Small Contributions, Big Impact: Inside a Women-Led Movement in Nyange
/By Golboo Pourabdollahiam - Volunteer
Last week, I had the privilege of visiting one of the community-led initiatives supported by SACOLA in Nyange Sector. What I encountered was not just a project but a powerful demonstration of resilience, solidarity, and grassroots leadership led by women determined to reshape their futures.
This initiative began in 2020, when a group of women in Nyange many of them single mothers, came together to confront a shared reality: limited access to financial resources in moments of urgent need. Without waiting for external solutions, they created their own. Each week, they contributed a small amount of money into a collective savings pool. Once the fund reached a sufficient level, it was lent to one member at a time, based on need and agreed criteria. It was simple, but profoundly effective. It was a model rooted in trust, accountability, and mutual support.

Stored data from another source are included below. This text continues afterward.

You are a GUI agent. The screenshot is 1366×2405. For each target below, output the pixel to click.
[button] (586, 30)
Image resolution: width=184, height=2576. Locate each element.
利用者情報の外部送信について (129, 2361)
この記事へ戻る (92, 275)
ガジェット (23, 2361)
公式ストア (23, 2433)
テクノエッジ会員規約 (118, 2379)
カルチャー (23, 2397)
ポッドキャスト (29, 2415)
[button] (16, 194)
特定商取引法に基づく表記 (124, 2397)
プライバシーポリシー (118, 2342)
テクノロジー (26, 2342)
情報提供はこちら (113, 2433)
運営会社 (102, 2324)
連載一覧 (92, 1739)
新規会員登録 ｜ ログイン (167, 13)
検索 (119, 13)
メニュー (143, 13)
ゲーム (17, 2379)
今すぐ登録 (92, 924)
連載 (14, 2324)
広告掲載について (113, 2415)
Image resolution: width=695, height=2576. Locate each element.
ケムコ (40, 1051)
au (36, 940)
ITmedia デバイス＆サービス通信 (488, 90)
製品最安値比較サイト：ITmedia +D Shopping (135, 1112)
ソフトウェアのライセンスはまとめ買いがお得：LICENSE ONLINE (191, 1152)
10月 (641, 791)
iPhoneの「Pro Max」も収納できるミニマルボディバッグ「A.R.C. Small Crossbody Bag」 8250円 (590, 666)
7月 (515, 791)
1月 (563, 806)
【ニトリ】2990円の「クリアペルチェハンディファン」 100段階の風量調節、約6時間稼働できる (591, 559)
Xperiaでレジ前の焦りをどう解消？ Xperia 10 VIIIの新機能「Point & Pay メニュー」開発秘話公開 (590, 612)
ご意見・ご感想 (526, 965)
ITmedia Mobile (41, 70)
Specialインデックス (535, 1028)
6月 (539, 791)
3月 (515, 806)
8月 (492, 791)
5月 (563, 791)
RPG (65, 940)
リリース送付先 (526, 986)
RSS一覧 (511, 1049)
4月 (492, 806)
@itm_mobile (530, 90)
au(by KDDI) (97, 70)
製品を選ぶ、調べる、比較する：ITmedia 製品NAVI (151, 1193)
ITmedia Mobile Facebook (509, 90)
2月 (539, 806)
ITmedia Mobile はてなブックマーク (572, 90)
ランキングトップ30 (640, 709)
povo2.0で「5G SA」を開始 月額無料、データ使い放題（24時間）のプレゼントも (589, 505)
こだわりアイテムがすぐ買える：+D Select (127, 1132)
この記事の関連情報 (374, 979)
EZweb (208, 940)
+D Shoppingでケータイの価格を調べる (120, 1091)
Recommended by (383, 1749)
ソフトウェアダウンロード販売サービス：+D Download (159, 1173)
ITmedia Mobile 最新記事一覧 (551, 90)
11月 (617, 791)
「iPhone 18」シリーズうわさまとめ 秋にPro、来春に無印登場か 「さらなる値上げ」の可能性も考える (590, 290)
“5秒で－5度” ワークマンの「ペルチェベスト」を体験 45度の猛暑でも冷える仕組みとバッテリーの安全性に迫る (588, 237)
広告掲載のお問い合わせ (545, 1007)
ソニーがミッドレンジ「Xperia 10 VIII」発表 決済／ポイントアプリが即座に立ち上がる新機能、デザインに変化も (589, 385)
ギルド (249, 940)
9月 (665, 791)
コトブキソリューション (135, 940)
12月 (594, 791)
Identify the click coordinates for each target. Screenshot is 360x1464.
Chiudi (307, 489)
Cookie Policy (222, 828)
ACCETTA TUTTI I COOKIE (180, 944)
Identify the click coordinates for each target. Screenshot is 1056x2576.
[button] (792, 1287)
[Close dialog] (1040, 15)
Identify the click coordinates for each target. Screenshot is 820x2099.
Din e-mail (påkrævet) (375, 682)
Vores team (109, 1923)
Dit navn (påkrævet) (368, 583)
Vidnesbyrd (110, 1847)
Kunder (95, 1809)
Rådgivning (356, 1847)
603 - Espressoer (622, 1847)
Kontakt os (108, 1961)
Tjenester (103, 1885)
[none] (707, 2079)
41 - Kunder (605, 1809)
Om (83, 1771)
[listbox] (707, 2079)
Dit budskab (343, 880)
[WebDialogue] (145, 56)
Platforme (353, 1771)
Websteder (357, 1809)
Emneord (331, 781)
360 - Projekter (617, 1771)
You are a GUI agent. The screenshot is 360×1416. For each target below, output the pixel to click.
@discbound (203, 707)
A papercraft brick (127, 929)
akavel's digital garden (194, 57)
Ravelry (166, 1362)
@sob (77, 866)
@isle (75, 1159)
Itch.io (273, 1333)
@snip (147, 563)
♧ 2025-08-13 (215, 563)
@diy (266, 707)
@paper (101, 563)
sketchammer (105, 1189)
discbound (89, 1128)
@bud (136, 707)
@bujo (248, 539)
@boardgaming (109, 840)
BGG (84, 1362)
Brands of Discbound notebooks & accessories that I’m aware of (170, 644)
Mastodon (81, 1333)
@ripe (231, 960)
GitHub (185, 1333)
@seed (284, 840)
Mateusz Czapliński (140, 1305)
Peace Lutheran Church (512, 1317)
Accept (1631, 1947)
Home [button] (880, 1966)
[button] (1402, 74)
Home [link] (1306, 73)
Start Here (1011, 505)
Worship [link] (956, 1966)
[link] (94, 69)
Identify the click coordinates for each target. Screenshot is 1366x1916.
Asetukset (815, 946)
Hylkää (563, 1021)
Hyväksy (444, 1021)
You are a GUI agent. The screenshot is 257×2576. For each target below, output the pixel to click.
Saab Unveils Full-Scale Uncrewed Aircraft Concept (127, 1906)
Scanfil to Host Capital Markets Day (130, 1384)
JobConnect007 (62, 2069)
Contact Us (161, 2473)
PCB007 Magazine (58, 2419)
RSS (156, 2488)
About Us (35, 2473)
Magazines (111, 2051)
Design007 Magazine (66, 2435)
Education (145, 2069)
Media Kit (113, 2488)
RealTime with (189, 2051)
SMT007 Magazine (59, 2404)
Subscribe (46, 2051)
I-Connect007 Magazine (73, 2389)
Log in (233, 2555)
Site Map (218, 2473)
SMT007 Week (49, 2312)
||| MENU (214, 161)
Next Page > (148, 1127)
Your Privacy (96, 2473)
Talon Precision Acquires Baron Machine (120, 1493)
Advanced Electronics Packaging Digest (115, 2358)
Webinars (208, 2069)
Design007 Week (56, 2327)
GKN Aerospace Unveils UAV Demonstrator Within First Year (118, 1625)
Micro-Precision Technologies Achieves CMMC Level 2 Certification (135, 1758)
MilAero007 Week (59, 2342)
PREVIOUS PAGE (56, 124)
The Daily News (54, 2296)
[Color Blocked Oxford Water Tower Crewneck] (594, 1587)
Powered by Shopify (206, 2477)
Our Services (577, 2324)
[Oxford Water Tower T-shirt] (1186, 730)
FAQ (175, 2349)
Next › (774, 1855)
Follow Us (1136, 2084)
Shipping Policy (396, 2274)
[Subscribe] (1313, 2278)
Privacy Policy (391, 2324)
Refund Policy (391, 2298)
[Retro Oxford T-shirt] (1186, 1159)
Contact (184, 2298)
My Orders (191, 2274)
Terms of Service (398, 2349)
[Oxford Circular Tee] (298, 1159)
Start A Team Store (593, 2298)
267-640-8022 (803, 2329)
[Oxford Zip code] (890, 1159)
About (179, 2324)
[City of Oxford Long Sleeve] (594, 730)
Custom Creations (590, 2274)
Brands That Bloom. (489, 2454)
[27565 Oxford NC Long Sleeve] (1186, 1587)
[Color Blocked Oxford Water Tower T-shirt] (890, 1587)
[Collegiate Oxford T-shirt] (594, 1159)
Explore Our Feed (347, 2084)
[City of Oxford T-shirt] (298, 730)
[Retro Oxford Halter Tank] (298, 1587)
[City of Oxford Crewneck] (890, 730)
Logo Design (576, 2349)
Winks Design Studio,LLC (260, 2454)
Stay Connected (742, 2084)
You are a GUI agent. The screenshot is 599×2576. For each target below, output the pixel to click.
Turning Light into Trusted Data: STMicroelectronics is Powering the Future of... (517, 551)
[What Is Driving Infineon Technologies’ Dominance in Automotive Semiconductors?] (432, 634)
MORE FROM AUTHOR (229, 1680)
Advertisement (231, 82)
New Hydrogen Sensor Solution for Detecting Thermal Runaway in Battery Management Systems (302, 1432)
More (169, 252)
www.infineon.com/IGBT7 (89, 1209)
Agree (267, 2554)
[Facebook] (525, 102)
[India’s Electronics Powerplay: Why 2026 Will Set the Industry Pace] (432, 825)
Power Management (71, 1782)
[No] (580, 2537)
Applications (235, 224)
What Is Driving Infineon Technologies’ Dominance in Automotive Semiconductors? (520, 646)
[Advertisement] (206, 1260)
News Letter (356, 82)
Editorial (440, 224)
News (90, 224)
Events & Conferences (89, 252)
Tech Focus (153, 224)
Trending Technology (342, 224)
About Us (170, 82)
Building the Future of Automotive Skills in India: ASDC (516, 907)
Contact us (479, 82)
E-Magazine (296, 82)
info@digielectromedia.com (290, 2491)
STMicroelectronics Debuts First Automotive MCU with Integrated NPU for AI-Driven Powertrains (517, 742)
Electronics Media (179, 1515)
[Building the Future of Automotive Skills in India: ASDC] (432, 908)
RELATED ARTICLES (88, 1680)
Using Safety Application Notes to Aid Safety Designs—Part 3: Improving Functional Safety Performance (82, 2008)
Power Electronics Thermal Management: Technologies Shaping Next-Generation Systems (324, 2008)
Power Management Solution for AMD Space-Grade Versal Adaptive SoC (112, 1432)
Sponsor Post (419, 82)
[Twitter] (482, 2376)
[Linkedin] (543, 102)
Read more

In 2023, SACOLA stepped in to strengthen this already impactful initiative by providing an annual contribution of 5 million Rwandan Francs to each group. Today, the project has grown to include 335 women across Nyange and Kinigi. Organized into structured groups of 25 members, each group operates with clear roles—a president, a secretary, and an accountant—ensuring transparency and ownership at every level.
Every Friday, these women gather at the center of their village. The meetings are both practical and symbolic: a space where financial contributions are made, loans are repaid, records are updated, and decisions are collectively discussed. Each woman holds her own account notebook, carefully maintained by the group’s accountant.
The loans provided through this system are not abstract financial tools; they are lifelines. Women use them to pay school fees, invest in livestock, or start small businesses such as purchasing sewing machines or motorbikes that generate income. In many cases, these women are the primary providers for their families, making the impact of this initiative ripple far beyond the individual.
And yet, despite its success, challenges remain. The demand for loans often exceeds the available funds, creating waiting lists and difficult decisions. At times, a woman in urgent need must wait because the savings pool has been exhausted. The limitations also restrict the group’s ability to think bigger and projects like leasing land for farming remain out of reach due to insufficient capital.
Still, what stands out most is not the scarcity, but the strength. The women of Nyange and Kinigi are not defined by the challenges they face, but by the solutions they create. Their initiative is a testament to what happens when communities are empowered to lead their own development and when support does not replace local effort, but amplifies it.
SACOLA’s commitment to this initiative reflects a belief in that very principle. By continuing to invest in these groups, the organization is helping unlock potential that already exists within the community. The vision ahead is ambitious: to expand this model and reach 3,000 women, extending the same opportunity for financial independence and collective growth.
Walking away from Nyange, one thing felt certain: this is not just a project worth supporting—it is a model worth learning from.